Para mí la clave está en otra parte. Las tres mujeres dicen que no quisieron denunciarlo a la policía por temor a que sus carreras se vieran truncadas porque el director estaba «muy de moda». Este miedo tenía razón de ser y la prueba es que, ahora que el cuchicheo ha tomado la dirección contraria, a Carlos Vermut no lo va a tocar nadie ni con un palo.

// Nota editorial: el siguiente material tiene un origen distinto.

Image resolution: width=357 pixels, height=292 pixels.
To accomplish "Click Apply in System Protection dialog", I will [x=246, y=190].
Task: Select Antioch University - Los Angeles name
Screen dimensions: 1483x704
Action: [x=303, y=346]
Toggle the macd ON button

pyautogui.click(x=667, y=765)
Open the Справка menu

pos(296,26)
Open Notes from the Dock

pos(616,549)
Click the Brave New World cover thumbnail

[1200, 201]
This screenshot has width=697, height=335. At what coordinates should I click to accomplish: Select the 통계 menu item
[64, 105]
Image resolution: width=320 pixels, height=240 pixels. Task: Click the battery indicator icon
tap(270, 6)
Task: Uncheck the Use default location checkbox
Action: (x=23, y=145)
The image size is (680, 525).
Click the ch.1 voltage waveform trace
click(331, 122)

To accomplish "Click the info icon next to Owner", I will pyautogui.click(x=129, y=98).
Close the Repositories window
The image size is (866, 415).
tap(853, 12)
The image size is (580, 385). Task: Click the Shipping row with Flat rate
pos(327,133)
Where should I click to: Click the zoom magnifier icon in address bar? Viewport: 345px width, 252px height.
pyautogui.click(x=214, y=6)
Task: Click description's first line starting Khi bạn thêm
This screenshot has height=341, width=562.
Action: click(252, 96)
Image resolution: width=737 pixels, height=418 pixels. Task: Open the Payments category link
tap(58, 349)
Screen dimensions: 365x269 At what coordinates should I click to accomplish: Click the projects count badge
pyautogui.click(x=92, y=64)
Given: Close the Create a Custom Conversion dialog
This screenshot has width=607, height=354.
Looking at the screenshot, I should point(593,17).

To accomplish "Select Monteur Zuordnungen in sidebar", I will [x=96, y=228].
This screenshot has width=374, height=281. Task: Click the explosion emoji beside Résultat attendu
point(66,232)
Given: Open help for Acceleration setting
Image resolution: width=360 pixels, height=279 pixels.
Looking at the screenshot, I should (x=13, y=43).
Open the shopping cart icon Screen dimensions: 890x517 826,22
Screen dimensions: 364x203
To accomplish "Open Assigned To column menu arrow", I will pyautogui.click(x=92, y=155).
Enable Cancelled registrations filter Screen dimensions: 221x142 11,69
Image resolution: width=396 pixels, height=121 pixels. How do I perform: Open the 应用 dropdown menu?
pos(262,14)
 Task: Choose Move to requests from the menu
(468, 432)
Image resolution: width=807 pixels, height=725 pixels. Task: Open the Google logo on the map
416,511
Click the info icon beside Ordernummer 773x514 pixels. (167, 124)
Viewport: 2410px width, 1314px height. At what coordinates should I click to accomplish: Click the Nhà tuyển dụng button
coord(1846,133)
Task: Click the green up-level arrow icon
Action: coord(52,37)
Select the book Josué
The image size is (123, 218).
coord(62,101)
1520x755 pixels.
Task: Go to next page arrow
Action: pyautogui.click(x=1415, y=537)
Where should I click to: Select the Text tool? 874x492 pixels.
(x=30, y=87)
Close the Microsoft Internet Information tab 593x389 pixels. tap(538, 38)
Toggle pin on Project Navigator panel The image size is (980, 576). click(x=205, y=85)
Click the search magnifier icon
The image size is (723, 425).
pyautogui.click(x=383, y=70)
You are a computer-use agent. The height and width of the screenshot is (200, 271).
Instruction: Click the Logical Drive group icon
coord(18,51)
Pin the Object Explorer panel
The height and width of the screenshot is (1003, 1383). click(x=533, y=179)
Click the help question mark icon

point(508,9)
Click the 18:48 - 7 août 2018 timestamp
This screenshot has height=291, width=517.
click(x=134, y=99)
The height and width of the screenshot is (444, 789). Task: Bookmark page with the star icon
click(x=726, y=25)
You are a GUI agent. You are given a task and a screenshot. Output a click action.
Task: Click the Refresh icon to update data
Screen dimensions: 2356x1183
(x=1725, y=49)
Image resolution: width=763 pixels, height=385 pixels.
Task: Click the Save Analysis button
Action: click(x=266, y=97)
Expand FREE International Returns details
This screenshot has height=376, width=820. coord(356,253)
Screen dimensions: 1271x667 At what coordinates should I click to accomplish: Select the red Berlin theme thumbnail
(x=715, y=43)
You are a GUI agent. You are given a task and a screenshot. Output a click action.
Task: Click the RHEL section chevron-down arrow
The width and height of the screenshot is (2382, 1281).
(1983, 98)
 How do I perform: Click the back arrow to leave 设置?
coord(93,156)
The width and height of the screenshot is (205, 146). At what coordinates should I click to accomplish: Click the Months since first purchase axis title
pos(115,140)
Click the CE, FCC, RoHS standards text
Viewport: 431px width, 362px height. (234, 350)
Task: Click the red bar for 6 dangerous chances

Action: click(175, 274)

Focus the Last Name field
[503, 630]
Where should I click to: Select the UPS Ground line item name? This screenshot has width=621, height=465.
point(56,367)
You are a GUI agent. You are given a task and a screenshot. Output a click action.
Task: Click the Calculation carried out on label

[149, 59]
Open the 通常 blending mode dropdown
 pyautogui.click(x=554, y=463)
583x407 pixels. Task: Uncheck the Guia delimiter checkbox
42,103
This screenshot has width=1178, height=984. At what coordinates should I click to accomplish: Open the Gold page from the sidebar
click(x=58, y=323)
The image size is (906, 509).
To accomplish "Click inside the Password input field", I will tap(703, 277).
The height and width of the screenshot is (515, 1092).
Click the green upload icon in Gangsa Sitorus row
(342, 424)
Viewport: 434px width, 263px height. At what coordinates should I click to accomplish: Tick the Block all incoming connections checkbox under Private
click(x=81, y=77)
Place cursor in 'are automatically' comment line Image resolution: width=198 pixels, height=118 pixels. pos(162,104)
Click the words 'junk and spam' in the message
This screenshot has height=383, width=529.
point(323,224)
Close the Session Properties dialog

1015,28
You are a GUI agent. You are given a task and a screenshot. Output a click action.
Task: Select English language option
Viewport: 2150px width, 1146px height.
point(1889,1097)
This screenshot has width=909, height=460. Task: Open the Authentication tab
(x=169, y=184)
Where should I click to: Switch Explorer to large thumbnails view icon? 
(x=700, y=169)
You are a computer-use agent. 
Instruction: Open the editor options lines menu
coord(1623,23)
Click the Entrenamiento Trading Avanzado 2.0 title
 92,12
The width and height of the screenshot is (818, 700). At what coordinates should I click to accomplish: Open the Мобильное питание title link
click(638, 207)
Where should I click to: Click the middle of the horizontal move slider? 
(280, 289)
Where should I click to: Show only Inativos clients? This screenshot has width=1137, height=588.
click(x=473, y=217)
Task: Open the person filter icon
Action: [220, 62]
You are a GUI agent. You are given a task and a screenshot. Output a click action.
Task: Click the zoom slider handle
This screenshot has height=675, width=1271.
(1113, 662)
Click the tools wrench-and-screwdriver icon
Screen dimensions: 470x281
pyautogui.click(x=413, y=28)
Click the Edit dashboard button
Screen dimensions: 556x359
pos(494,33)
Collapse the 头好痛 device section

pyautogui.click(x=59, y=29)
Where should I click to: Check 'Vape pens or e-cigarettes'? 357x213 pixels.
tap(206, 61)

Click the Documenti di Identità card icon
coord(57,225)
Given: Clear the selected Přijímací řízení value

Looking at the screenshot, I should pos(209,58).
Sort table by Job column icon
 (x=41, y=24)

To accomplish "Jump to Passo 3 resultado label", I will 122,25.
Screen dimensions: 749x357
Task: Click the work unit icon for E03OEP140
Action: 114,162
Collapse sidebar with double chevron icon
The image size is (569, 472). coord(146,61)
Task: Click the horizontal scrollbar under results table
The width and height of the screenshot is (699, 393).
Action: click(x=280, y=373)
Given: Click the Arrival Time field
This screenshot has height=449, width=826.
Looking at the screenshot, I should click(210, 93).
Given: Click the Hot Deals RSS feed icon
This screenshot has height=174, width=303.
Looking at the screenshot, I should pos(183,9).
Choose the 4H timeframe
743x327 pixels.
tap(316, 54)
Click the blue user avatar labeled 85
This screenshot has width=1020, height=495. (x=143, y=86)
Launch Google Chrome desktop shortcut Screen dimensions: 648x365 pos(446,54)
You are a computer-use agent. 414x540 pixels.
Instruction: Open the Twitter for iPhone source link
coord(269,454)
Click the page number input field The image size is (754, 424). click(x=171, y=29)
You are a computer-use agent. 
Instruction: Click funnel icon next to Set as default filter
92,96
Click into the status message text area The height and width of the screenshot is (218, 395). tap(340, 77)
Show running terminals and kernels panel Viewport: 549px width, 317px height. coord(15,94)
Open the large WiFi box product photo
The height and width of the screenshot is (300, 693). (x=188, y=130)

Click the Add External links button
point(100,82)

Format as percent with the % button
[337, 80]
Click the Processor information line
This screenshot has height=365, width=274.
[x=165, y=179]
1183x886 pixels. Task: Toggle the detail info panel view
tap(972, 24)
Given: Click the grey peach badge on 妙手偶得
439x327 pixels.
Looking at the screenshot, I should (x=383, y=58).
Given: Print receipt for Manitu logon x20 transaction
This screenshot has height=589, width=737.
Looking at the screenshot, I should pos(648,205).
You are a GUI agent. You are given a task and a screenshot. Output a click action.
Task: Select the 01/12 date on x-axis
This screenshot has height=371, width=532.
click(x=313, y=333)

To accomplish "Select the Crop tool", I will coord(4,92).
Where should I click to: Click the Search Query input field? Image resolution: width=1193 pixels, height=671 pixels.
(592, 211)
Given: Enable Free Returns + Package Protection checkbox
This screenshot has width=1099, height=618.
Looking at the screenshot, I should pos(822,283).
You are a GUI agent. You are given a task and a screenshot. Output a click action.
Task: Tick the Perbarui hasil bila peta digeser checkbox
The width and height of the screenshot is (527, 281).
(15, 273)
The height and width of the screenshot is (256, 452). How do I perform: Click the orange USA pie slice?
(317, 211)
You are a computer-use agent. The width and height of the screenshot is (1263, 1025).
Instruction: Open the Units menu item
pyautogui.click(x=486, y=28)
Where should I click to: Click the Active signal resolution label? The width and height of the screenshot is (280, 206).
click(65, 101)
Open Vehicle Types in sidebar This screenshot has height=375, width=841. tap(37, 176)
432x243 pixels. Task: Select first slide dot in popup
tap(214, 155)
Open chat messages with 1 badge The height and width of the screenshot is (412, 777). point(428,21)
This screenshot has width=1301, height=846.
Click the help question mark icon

La destrucción automática de su prestigio en medio de una morbosa murmuración podría haberles afectado a ellas, porque aquí todo depende de la cantidad de gente que hable mal de ti y decida que es mejor que no se te vea cerca. Aquí está el núcleo del asunto y lo más asqueroso de toda esta historia no exenta de escabrosidades: saber que ellas podrían haber sido las intocables porque aquí no prima la justicia, sino la dirección del cotilleo.

El miedo a denunciar de las tres mujeres y el castigo fulminante y automático de Carlos Vermut nos dicen lo mismo: que la gente de la cultura es cómoda y cuchicheadora. Estar en buenas relaciones con los demás supone el 95% de los cimientos de tu carrera. Para ahorrarse el riesgo de verse apestadas, ellas han aceptado la invitación de la prensa a condenar a Vermut desde el anonimato, sin exposición, y el mundillo de la cultura las escucha y las aplaude de la misma forma que las hubiera cubierto de oprobio en caso de que el tamaño del escándalo se redujera a los corrillos y fuera más conveniente defender a Carlos Vermut.